* Document section:

In [1]:
import torch
import torch.nn as nn
import torch.nn.functional as F
import torchvision.models as models
from torch.utils.data import DataLoader
from torchvision import transforms, datasets
import random

device = torch.device("cuda" if torch.cuda.is_available() else "cpu")

# ----------------------------
# 1. Feature Extractor (ResNet-18)
# ----------------------------
class FeatureExtractor(nn.Module):
    def __init__(self):
        super(FeatureExtractor, self).__init__()
        resnet = models.resnet18(pretrained=True)
        self.feature_extractor = nn.Sequential(*list(resnet.children())[:-1])

    def forward(self, x):
        x = self.feature_extractor(x)
        return x.view(x.size(0), -1)

# ----------------------------
# 2. Gating Network (Expert Selection)
# ----------------------------
class GatingNetwork(nn.Module):
    def __init__(self, input_dim, num_experts):
        super(GatingNetwork, self).__init__()
        self.fc = nn.Linear(input_dim, num_experts)

    def forward(self, x):
        logits = self.fc(x)
        
        # Gumbel-Softmax for hard expert selection
        gumbel_noise = -torch.log(-torch.log(torch.rand_like(logits) + 1e-10) + 1e-10)
        expert_scores = F.softmax((logits + gumbel_noise) / 0.5, dim=1)

        # Select the highest scoring expert
        chosen_expert = torch.argmax(expert_scores, dim=1)

        # One-hot encoding of the chosen expert
        hard_expert = F.one_hot(chosen_expert, num_classes=expert_scores.shape[1]).float()

        return hard_expert, expert_scores

# ----------------------------
# 3. Masked Classifier (Neuron Masking)
# ----------------------------
class MaskedFeatureExtractor(nn.Module):
    def __init__(self, input_dim, hidden_dim):
        super(MaskedFeatureExtractor, self).__init__()
        
        # Feature extractor layers
        self.fc1 = nn.Linear(input_dim, hidden_dim)
        
        # Store mask per task
        self.masks = []

    def apply_mask(self, x, task_id):
        """
        Apply the mask corresponding to the current task.
        """
        mask = self.masks[task_id] if task_id < len(self.masks) else torch.ones_like(x)
        return x * mask

    def forward(self, x, task_id):
        x = F.relu(self.fc1(x))

* Data extract:

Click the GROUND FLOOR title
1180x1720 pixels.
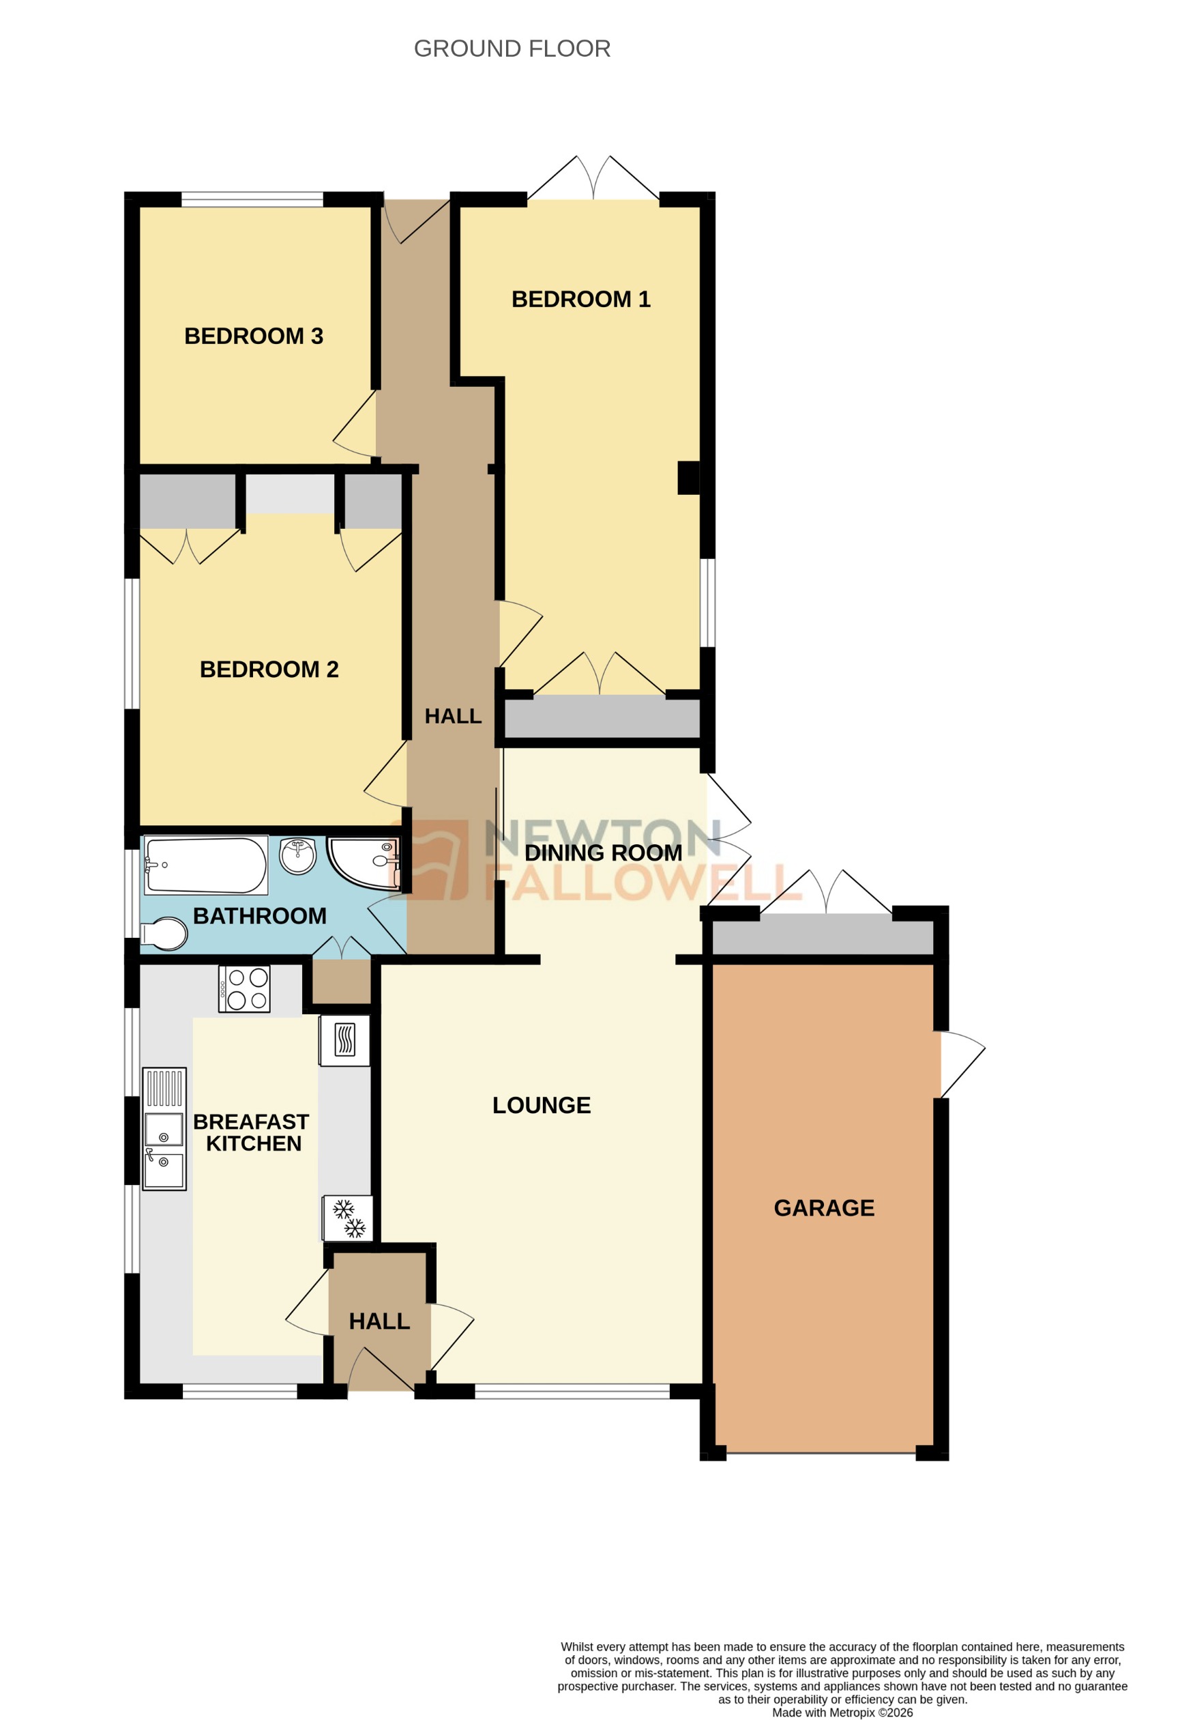(512, 49)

* Jobs:
1. In the PyTorch code, which pretrained model does the feature extractor use?
2. Please retype the PyTorch code from "# Gumbel-Softmax for" to "chosen_expert = torch.argmax(expert_scores, dim=1)".

* Completed exercise:
1. ResNet-18

2.
# Gumbel-Softmax for hard expert selection
        gumbel_noise = -torch.log(-torch.log(torch.rand_like(logits) + 1e-10) + 1e-10)
        expert_scores = F.softmax((logits + gumbel_noise) / 0.5, dim=1)

        # Select the highest scoring expert
        chosen_expert = torch.argmax(expert_scores, dim=1)